**EXCERPTED PASSAGE:**

_ _ _ _ _

Other than that, I'll fill out the tests a bit more for corrupt files, but otherwise I think the test coverage might already be better than for v2.4 (16 TB files notwithstanding!).

@ironfede Aside from the project setup stuff to allow a release to be made, I think this is likely getting pretty close to complete now if you want to take it for a spin too and let me know what you think?

I'm impressed of all of your work! I'm really out of time at the moment. I'll do my best to check but anyway I think it's going to work great!

_ _ _ _ _

**GIVEN RECORDS:**
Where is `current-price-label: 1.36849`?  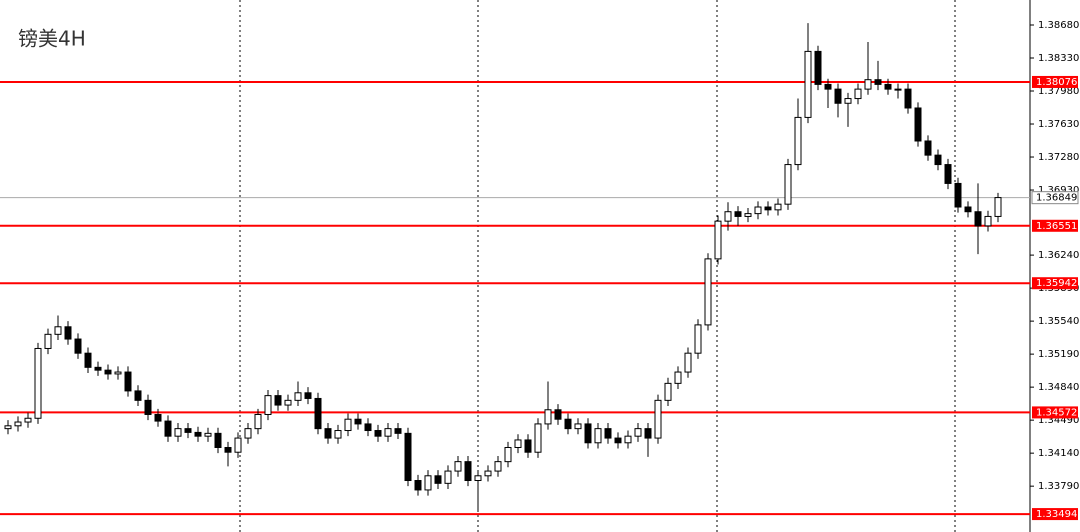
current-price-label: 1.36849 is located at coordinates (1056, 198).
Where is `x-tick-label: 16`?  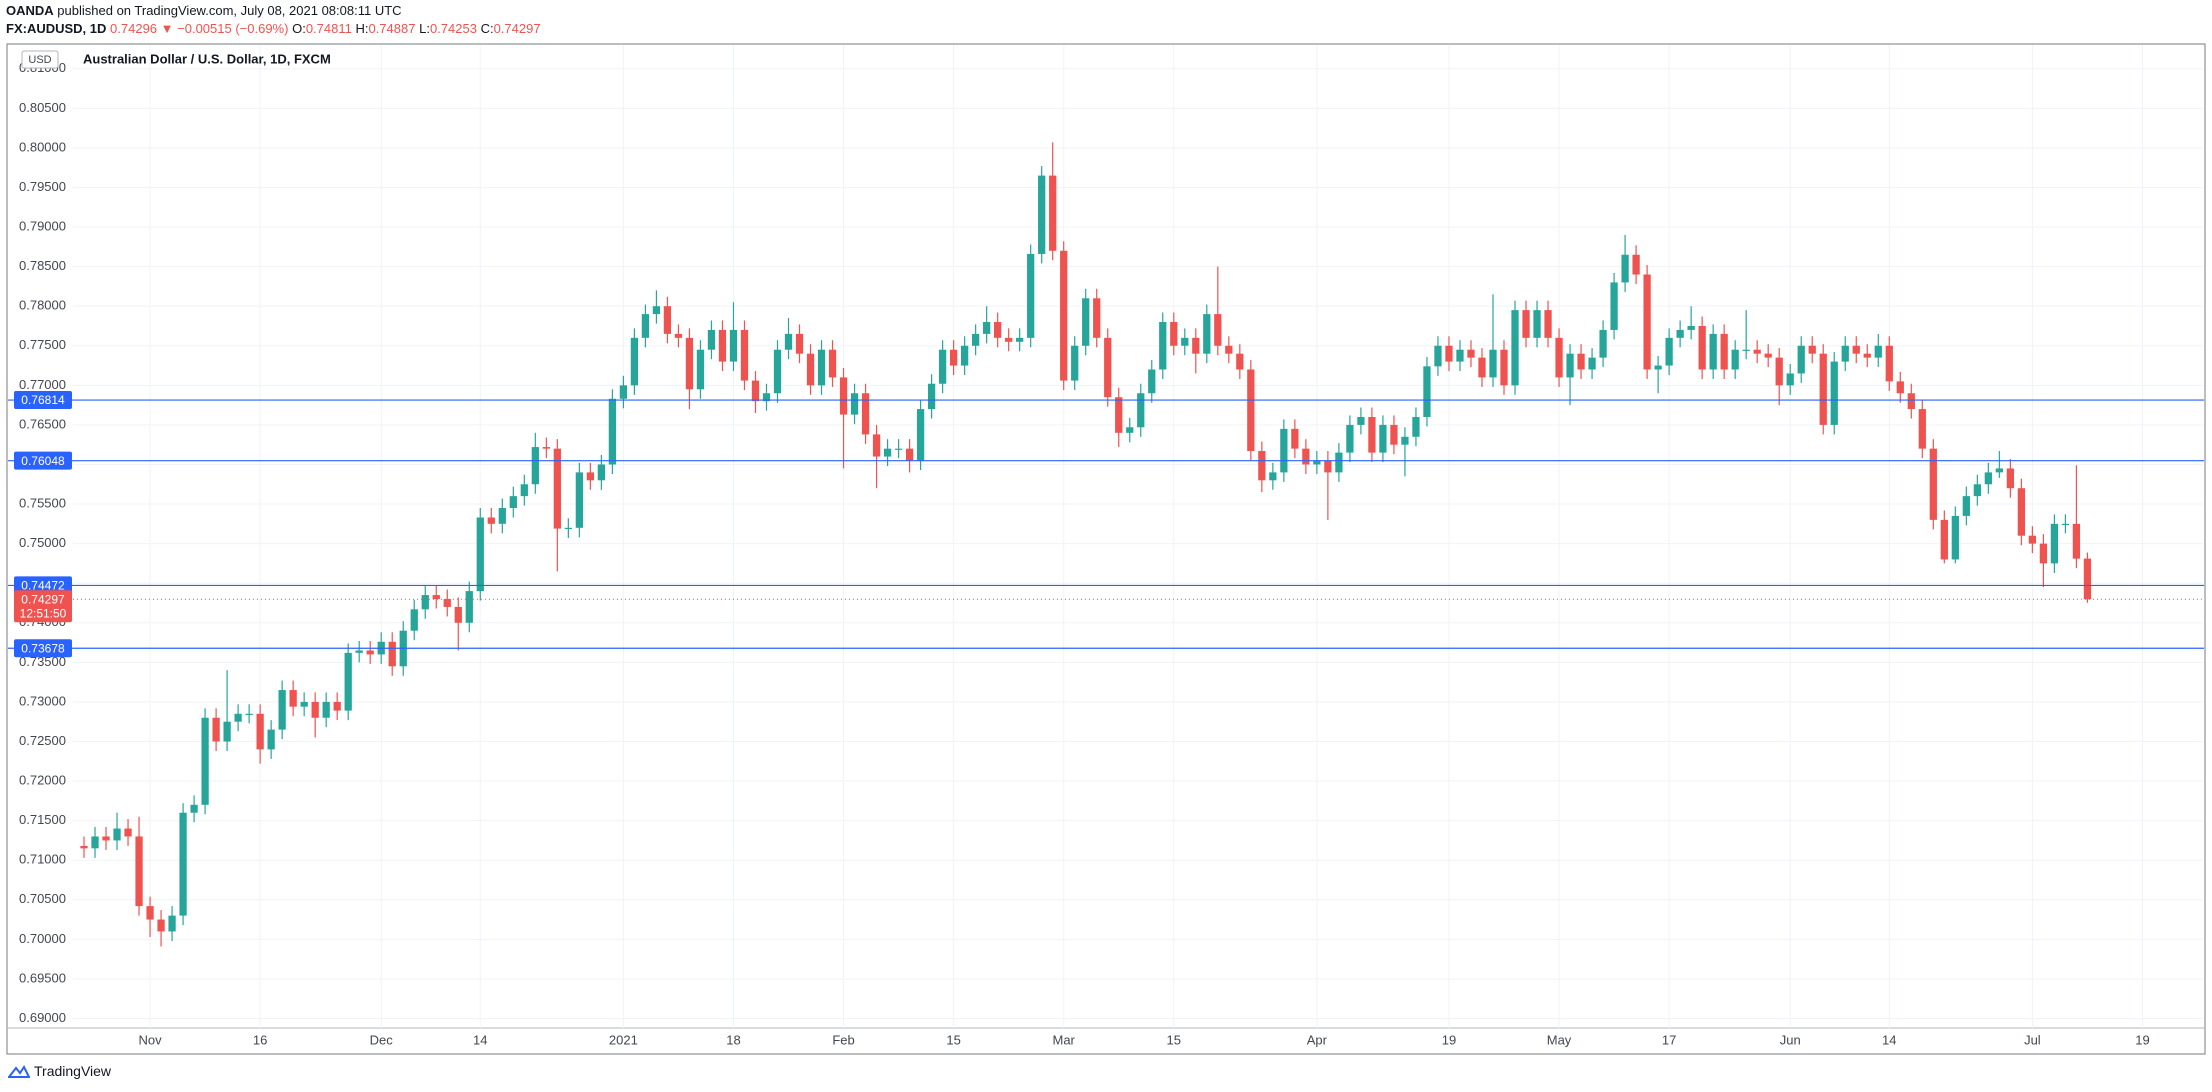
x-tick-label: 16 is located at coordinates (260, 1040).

_ _ _ _ _

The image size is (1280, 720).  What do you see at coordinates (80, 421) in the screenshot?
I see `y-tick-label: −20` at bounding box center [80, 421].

_ _ _ _ _

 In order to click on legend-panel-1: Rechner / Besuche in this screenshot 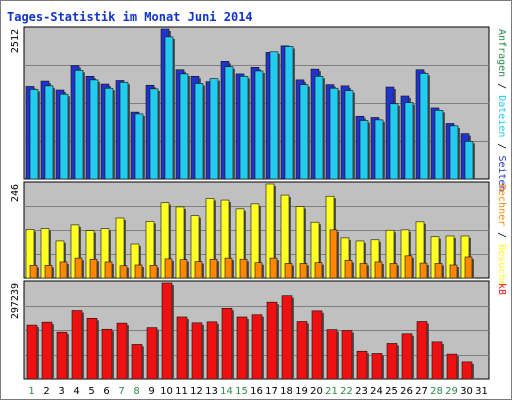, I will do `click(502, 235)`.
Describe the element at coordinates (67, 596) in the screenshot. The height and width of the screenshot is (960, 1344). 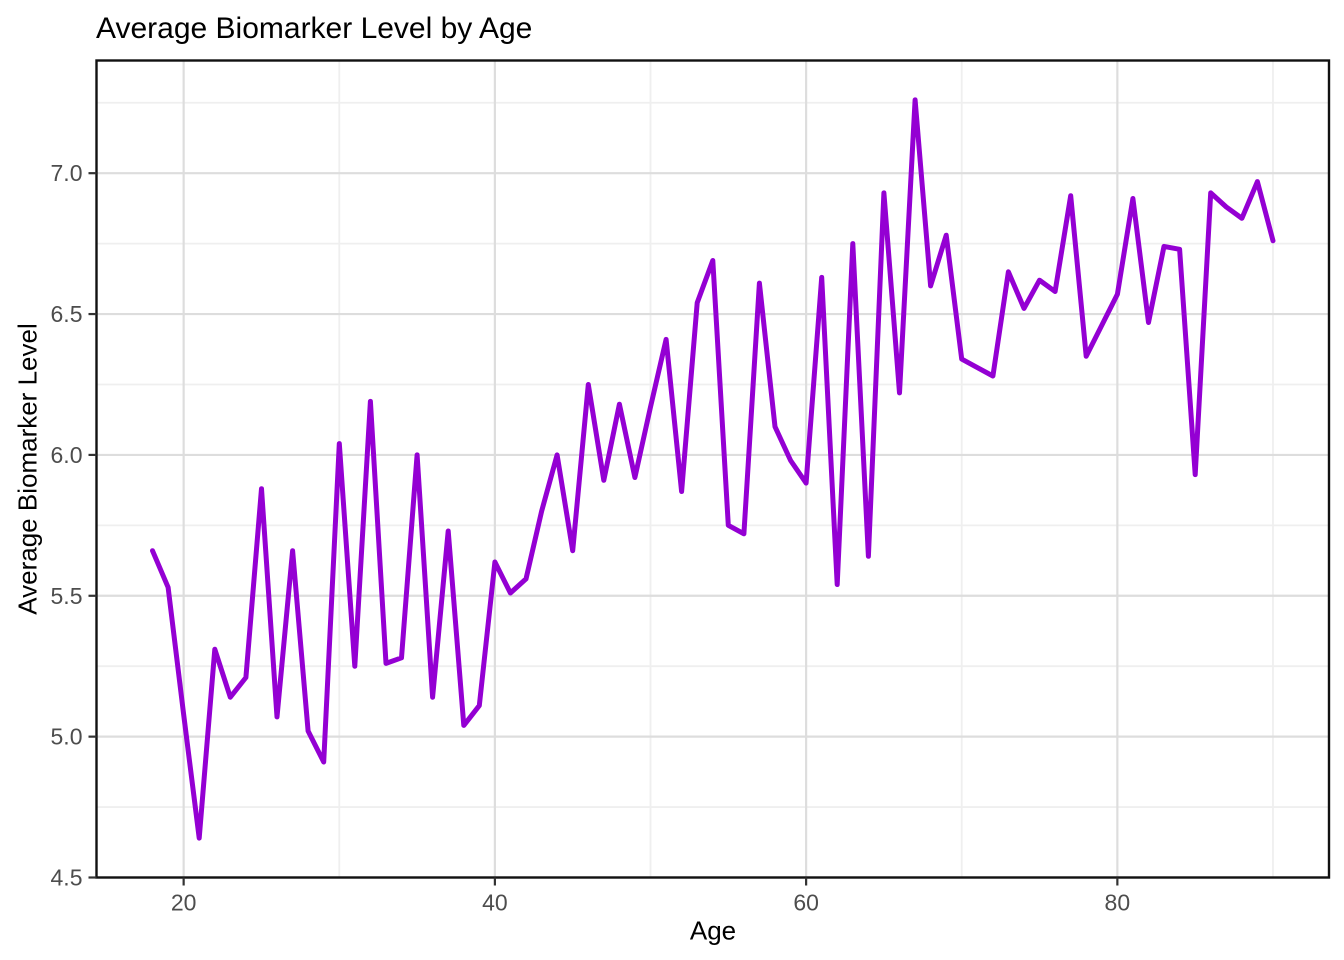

_ _ _ _ _

**DIRECTIONS FOR THIS TASK:** Reproduce, word for word, the stretch of the forum thread excerpt above from "Other than that, I'll" through "to work great!".

**COMPLETED TASK:**
Other than that, I'll fill out the tests a bit more for corrupt files, but otherwise I think the test coverage might already be better than for v2.4 (16 TB files notwithstanding!).

@ironfede Aside from the project setup stuff to allow a release to be made, I think this is likely getting pretty close to complete now if you want to take it for a spin too and let me know what you think?

I'm impressed of all of your work! I'm really out of time at the moment. I'll do my best to check but anyway I think it's going to work great!